Benefits: A World of Goodness

This solution offers several key benefits:

  1. Less manual work: No more STATE.md updates or progress bar tweaks!
  2. Single source of truth: Plan files contain all the state information.
  3. Catch breakage early: Build failures are detected immediately after plan completion.
  4. Self-healing: Common mistakes are automatically fixed.
  5. Transparency: All fixes are logged in the plan's Progress section.
  6. Git-friendly: All state changes are in Git-tracked files.

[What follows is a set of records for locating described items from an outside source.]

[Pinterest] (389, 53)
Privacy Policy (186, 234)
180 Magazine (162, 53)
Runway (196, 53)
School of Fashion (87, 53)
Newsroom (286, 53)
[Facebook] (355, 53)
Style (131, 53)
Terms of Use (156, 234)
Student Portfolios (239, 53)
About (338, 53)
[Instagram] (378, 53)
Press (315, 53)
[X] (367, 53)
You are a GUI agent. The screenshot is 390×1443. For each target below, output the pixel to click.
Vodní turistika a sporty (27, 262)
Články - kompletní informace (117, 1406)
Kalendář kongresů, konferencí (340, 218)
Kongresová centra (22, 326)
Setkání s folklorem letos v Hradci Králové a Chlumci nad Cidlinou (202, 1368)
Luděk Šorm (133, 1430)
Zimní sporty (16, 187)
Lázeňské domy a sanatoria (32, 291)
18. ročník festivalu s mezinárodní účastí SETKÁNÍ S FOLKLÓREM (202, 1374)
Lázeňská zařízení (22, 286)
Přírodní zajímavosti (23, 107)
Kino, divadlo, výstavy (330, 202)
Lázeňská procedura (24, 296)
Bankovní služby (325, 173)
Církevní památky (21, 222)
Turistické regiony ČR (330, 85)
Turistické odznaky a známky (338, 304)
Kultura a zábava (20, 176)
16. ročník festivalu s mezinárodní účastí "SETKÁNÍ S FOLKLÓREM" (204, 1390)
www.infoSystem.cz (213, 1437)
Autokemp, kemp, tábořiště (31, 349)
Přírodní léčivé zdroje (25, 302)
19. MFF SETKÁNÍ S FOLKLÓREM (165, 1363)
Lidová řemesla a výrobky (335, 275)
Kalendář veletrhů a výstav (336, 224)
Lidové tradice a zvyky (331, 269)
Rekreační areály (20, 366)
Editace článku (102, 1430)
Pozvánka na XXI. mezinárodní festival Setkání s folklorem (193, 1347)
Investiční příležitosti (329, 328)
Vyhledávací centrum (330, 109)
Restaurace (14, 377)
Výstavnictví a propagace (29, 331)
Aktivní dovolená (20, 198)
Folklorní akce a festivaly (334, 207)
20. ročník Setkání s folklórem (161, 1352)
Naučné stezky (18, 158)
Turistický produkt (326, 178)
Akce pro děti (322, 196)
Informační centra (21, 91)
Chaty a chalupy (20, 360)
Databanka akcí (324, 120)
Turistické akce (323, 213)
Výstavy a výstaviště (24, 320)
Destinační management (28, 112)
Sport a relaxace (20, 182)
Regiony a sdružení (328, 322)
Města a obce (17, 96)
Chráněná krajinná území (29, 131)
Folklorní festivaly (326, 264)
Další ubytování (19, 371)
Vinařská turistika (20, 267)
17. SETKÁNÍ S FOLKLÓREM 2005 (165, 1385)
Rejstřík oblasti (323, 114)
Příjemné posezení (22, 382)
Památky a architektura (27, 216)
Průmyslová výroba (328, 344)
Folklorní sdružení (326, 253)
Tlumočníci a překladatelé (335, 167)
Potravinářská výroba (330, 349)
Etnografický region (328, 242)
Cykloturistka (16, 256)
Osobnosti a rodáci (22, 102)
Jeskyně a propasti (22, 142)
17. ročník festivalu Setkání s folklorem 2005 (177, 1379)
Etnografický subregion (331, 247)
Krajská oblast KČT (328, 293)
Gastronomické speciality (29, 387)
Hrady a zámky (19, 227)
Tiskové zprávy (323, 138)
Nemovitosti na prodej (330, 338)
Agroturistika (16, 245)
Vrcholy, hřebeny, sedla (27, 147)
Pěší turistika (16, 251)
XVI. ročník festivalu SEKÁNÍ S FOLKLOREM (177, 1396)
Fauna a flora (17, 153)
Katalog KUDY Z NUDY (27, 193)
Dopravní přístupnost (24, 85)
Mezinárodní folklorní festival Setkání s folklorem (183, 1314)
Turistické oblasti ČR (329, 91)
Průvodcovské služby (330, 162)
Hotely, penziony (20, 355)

Alternative Considered: Auto-Generate STATE.md?

We considered keeping STATE.md but auto-generating it. However, this adds an extra layer of complexity. Why not just read the state directly from the plan files?

Related Issues: Connecting the Dots

This proposal relates to the following issues:

  • Issue #13: Mandatory validation enforcement - compilation checks are a form of mandatory validation.
  • Issue #14: ralph list showing stale phases - YAML frontmatter would help identify active vs stale phases.

Migration Path: Bringing Existing Projects Onboard

For existing projects with STATE.md:

  1. The ralph migrate command reads STATE.md and backfills the YAML frontmatter into all plan files.
  2. STATE.md becomes read-only (Ralph warns if it's manually edited).
  3. Future versions can remove STATE.md entirely.

In summary, this proposal aims to significantly improve Ralph's state management and self-healing capabilities. By deriving state from YAML frontmatter, automating progress bar updates, adding compilation verification, and implementing a self-healing fix agent, we can reduce manual work, catch breakage early, and ensure that the project remains in a buildable state. Let me know what you think!